Chicago City Railway Co. v. Carroll

68 N.E. 1087, 206 Ill. 318
CourtIllinois Supreme Court
DecidedDecember 16, 1903
StatusPublished
Cited by72 cases

This text of 68 N.E. 1087 (Chicago City Railway Co. v. Carroll) is published on Counsel Stack Legal Research, covering Illinois Supreme Court primary law. Counsel Stack provides free access to over 12 million legal documents including statutes, case law, regulations, and constitutions.

Bluebook
Chicago City Railway Co. v. Carroll, 68 N.E. 1087, 206 Ill. 318 (Ill. 1903).

Opinion

Mr.
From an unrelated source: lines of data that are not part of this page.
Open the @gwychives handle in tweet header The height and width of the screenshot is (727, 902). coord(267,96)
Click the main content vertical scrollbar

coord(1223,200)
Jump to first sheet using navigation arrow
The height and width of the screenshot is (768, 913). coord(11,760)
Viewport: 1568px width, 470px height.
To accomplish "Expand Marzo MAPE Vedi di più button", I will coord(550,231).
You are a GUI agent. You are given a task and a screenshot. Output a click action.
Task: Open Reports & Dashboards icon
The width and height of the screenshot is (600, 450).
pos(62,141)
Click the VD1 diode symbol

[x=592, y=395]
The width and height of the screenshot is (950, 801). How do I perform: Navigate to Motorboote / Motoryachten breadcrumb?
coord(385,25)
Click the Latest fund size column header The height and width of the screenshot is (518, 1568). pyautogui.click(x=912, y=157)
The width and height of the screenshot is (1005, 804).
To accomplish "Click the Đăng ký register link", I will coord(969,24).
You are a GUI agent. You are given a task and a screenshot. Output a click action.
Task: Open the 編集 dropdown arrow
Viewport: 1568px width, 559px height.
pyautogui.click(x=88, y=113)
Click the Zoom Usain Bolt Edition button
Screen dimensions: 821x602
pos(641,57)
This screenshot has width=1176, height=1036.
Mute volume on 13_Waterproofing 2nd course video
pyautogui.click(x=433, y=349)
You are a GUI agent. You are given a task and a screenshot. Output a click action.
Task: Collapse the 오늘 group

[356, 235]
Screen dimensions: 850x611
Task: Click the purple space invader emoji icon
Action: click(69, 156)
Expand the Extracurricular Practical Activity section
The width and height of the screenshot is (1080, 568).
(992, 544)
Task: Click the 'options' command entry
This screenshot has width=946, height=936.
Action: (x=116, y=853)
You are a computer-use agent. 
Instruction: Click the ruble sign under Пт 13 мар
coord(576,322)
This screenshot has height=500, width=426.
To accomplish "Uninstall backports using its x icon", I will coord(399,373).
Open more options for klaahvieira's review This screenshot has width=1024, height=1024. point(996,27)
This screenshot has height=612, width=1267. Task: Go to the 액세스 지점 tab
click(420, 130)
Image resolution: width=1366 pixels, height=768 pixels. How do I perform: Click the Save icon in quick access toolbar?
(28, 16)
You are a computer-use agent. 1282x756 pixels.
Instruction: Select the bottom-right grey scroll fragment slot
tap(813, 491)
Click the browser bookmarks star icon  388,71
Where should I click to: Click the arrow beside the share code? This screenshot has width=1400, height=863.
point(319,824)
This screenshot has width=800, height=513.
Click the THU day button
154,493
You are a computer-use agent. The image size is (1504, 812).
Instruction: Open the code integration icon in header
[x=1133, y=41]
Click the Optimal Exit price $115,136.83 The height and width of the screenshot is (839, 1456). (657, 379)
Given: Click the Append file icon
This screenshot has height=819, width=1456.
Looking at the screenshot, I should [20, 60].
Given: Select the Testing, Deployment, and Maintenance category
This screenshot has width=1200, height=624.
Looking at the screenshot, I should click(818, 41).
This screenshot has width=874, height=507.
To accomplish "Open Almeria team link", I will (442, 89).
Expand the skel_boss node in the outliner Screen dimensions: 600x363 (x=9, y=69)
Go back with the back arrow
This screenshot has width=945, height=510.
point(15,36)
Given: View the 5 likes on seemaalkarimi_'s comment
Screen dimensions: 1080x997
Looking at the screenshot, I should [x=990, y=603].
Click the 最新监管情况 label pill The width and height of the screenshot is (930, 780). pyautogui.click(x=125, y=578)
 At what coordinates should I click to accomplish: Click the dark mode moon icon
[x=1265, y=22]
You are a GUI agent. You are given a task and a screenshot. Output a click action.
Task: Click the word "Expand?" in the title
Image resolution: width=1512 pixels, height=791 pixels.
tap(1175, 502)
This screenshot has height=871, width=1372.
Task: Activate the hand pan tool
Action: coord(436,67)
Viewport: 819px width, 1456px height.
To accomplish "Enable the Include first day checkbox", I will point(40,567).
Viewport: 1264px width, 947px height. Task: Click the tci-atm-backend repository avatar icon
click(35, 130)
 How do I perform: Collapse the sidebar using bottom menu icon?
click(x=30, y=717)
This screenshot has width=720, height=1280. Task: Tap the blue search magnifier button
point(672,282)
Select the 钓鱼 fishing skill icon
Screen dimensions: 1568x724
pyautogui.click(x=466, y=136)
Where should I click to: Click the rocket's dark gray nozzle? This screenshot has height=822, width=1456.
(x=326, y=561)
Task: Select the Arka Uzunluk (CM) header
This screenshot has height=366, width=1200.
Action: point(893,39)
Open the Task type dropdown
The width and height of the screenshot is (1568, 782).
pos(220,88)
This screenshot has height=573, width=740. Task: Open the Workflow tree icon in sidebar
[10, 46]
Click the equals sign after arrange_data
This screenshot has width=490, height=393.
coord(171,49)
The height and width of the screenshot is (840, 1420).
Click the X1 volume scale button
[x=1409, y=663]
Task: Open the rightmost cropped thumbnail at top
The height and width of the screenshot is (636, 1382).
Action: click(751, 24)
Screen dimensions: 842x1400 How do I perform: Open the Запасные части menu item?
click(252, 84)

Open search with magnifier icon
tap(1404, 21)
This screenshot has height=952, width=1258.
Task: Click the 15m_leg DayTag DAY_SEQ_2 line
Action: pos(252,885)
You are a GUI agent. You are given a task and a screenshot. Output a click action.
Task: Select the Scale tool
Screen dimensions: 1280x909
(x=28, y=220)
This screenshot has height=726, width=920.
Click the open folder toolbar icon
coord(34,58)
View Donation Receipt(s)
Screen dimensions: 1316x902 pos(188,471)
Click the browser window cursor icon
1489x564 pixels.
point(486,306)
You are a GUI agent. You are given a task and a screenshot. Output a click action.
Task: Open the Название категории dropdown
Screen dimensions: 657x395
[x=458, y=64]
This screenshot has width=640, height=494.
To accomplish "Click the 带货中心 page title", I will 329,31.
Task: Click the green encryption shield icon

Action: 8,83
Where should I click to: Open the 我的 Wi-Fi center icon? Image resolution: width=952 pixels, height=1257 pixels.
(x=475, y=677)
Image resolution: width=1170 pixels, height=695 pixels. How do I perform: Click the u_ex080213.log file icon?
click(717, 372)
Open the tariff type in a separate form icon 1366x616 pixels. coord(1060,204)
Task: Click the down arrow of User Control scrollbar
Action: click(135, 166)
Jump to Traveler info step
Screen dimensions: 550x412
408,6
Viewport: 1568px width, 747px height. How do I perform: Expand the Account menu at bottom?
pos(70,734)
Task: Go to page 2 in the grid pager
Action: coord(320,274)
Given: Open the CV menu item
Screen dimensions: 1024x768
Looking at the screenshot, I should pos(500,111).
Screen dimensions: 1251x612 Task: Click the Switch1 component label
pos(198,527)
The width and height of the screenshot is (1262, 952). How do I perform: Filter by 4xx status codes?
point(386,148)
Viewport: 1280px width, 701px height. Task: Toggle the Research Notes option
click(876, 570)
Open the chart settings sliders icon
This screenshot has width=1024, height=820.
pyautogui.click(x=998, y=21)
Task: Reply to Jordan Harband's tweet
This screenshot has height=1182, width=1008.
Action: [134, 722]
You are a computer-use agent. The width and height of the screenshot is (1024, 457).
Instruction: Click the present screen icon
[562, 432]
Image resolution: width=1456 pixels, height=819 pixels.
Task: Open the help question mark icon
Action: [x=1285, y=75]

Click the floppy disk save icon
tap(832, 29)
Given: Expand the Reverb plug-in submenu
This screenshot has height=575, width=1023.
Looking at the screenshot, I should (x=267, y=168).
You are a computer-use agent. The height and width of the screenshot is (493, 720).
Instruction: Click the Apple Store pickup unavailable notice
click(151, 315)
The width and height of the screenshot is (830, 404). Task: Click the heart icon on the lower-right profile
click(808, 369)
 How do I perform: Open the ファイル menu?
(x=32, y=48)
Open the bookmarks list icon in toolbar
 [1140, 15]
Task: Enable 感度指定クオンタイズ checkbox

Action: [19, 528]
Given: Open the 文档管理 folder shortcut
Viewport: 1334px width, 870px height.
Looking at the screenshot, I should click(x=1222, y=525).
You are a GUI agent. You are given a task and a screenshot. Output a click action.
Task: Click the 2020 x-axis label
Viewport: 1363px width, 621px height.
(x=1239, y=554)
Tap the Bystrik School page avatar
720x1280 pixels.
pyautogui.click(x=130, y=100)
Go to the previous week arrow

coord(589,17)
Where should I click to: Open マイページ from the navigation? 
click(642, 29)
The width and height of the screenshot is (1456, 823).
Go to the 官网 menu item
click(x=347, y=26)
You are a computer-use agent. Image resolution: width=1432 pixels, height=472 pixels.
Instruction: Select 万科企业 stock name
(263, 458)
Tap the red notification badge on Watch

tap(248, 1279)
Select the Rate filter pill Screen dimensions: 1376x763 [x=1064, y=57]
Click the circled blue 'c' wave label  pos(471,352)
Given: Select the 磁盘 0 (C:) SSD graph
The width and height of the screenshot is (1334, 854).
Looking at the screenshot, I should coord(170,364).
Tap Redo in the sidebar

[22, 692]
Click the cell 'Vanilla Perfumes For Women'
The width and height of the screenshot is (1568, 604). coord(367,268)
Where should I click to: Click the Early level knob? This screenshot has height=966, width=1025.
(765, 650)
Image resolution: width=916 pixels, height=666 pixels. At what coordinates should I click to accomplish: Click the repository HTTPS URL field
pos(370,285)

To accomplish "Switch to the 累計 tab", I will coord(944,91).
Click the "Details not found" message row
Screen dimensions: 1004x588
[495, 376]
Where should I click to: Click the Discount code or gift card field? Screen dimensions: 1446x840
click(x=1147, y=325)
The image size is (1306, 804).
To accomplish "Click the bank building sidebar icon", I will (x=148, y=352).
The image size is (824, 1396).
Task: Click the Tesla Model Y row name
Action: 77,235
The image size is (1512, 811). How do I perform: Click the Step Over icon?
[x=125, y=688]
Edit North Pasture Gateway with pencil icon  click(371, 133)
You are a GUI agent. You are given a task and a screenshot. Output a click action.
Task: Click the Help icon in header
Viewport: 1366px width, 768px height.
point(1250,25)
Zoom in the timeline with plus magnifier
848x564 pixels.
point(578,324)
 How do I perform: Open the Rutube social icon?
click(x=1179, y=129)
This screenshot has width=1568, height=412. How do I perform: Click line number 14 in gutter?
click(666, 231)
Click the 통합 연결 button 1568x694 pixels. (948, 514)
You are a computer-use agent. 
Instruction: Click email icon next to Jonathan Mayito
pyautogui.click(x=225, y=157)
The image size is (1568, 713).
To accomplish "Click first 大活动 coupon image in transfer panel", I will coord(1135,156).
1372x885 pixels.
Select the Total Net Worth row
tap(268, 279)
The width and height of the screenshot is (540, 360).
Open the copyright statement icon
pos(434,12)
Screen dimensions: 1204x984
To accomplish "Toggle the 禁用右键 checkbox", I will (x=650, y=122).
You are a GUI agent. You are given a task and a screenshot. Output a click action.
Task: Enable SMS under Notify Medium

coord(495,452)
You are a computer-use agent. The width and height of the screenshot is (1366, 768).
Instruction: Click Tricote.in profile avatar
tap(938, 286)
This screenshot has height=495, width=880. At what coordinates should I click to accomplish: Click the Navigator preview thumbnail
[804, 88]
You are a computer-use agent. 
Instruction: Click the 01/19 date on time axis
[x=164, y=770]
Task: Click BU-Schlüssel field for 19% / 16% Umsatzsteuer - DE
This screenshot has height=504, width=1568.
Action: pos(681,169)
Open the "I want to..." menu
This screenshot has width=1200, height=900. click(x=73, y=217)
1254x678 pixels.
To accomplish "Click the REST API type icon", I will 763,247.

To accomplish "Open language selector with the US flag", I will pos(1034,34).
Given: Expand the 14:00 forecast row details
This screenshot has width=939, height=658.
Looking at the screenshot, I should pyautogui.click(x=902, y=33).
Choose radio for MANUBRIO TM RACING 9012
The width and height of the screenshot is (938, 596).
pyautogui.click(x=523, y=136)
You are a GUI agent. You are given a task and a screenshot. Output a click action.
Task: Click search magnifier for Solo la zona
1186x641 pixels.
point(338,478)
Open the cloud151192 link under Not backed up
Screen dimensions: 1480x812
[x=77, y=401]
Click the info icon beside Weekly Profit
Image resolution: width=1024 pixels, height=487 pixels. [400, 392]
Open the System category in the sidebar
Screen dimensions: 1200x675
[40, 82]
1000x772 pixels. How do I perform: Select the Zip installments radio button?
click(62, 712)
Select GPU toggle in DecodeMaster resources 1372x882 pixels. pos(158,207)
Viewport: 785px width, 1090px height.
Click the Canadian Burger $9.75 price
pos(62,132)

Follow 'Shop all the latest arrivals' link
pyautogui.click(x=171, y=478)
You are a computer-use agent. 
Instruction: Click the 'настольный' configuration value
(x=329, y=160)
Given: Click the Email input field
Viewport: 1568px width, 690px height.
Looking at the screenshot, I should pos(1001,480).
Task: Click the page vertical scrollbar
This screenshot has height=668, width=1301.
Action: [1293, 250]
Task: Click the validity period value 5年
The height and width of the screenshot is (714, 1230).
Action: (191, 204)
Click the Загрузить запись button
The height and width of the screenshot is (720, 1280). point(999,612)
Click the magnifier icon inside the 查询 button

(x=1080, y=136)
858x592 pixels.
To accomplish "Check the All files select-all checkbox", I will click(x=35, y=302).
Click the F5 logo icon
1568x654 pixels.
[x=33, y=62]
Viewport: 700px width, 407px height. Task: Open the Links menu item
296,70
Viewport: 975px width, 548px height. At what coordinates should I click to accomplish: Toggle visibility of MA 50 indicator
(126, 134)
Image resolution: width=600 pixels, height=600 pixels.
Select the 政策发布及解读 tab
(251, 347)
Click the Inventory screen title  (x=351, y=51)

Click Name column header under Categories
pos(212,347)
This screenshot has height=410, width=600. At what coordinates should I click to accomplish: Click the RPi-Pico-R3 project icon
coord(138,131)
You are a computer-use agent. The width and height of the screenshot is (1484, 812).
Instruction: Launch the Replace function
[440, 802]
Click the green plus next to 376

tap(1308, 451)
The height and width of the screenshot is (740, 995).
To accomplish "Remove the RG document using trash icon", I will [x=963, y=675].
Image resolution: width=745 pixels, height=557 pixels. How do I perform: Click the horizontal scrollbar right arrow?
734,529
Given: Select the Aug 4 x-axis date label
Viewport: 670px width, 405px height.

Justice Ricks

delivered the opinion of the court:

At the close of all the evidence appellant made a motion and offered an instruction to have a verdict directed for it. The court denied the motion and refused the instruction, and for that, error is assigned. If there was evidence in the record fairly tending to support the averments of the declaration, or any count of it, that instruction was properly refused.

As to the manner in which and the circumstances under which appellee received his injuries no evidence was offered except by appellee. Appellant has no evidence in the record and examined no witness on any branch of the case except as to the measure of damages, so that whatever evidence there is in the record tending to establish appellee’s case is uncontradicted and undisputed. The undisputed evidence shows that appellee, on the 28th day of January, 1899, between ten and eleven o’clock A. M., entered one of appellant’s electric cars, which was operated by a trolley, at Sixty-third street and Went-worth avenue, to make a journey over its line thence to Thirty-fifth street, where appellant had a line running east and west along the latter street, which appellee was to take to carry him west to Parnell avenue, where he resided; that appellee paid his fare and received a transfer for the Thirty-fifth street line; that when Thirty-fifth street was reached, and as appellee was alighting from, or just as he had alighted from, the Wentworth avenue car to go to the Thirty-fifth street car, at the junction of these two streets, the trolley-pole from the Wentworth avenue car from which appellee had just alighted or was alighting, fell from that car and struck appellee upon the head and knocked him down, and whatever injuries he did suffer resulted therefrom. Appellee was picked up in a dazed condition and carried to a store near the car line and taken thence home in an ambulance.

Appellee testified that he had a transfer, and his son testified that when he was brought home a transfer was taken out of his pocket. No witness denied that he had a transfer or that he received it in the regular way. It is now urged that because a transfer paper itself was not offered in evidence and is not in the record, that is fatal to appellee’s case. We do not think so. The action was not upon the transfer paper. It was a mere incident to appellee’s right. It was sufficient that the undisputed evidence showed, or tended to show, that appellee did receive a transfer, and in consequence of that, and by-virtue of it, was a passenger on both lines of appellant while making a continuous journey to his destination. North Chicago Street Railroad Co. v. Kaspers, 186 Ill. 246.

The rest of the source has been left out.